35. The system of claim 34, wherein the control signals comprise: configuration control signals that are used to configure the first cluster, a scalar core of the first cluster, the second cluster, and a scalar core of the second cluster; and context control signals that are used to establish first program context and the second program context.

36. The system of any one of claims 30 to 35, wherein executing the first program and executing the second program comprises: executing first program and the second program in parallel.

37. The system of claim 36, wherein the first program and the second program are different programs.

38. The system of any one of claims 30 to 37, wherein the operations further comprise: establishing, at a third cluster of the integrated circuit, a third program context based on the control signals; and executing, based on the third program context, a third program at the third cluster using compute tiles of the third cluster.

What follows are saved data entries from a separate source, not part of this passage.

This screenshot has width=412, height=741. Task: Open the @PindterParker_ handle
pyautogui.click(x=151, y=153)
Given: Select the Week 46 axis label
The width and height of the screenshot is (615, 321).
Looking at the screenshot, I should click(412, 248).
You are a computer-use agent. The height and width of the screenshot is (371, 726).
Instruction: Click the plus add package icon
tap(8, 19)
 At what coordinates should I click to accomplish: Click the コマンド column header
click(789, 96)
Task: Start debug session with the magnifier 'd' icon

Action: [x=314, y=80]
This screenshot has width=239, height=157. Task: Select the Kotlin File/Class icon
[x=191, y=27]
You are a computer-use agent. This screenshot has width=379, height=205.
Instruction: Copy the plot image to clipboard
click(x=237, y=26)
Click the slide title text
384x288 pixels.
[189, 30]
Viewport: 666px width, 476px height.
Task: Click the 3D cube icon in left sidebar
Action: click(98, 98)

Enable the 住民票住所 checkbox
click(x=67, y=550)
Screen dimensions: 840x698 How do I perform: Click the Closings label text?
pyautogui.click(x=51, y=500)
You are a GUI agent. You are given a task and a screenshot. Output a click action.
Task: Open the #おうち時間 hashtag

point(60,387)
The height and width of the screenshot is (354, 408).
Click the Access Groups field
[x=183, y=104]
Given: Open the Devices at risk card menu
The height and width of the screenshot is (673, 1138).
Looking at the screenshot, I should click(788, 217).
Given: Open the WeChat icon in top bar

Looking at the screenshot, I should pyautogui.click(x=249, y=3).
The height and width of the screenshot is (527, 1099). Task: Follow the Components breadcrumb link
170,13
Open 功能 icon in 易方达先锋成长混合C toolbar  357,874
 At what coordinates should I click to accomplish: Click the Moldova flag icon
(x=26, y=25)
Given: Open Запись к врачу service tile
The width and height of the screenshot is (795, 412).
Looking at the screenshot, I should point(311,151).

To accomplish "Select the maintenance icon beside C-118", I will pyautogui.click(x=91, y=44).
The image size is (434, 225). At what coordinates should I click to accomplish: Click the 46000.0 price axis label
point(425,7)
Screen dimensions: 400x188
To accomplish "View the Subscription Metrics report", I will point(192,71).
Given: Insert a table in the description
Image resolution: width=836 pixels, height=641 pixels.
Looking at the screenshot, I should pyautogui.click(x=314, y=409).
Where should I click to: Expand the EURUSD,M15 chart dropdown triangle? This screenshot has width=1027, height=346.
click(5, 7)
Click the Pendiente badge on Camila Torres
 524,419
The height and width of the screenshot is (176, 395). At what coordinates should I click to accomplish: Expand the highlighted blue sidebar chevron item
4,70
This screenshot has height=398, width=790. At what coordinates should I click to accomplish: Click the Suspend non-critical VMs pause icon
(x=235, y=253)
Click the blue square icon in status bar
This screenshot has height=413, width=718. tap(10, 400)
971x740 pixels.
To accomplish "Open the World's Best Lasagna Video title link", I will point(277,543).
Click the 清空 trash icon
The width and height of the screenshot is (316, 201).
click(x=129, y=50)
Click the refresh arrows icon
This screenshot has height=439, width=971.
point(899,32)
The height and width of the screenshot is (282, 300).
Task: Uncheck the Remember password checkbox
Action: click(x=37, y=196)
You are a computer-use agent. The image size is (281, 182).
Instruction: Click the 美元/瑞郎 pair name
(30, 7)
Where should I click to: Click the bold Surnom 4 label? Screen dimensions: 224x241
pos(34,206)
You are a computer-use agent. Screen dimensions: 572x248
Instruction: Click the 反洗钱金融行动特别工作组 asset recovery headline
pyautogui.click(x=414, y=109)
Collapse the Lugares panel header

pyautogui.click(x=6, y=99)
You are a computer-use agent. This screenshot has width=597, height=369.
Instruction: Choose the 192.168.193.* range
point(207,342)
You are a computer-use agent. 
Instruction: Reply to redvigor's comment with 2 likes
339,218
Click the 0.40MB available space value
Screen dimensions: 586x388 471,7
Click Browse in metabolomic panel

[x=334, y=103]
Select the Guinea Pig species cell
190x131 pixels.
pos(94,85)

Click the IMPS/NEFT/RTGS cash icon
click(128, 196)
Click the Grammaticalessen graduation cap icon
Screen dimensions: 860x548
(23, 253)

39. A non-transitoiy machine-readable storage medium for storing instructions that are executable by a processor of a hardware integrated circuit to cause performance of operations comprising: generating, by a controller of the integrated circuit, control signals that are used to configure at least a first cluster and a second cluster of the integrated circuit; establishing, at the first cluster, a first program context based on the control signals; establishing, at the second cluster, a second program context based on the control signals; executing, based on the first program context, a first program at the first cluster using compute tiles of the first cluster; and executing, based on the second program context, a second program at the second cluster using compute tiles of the second cluster, wherein the second cluster comprises a different number of compute tiles than the first cluster.

40. The machine-readable storage medium of claim 39, wherein executing the first program and executing the second program comprises: executing first program and the second program in parallel.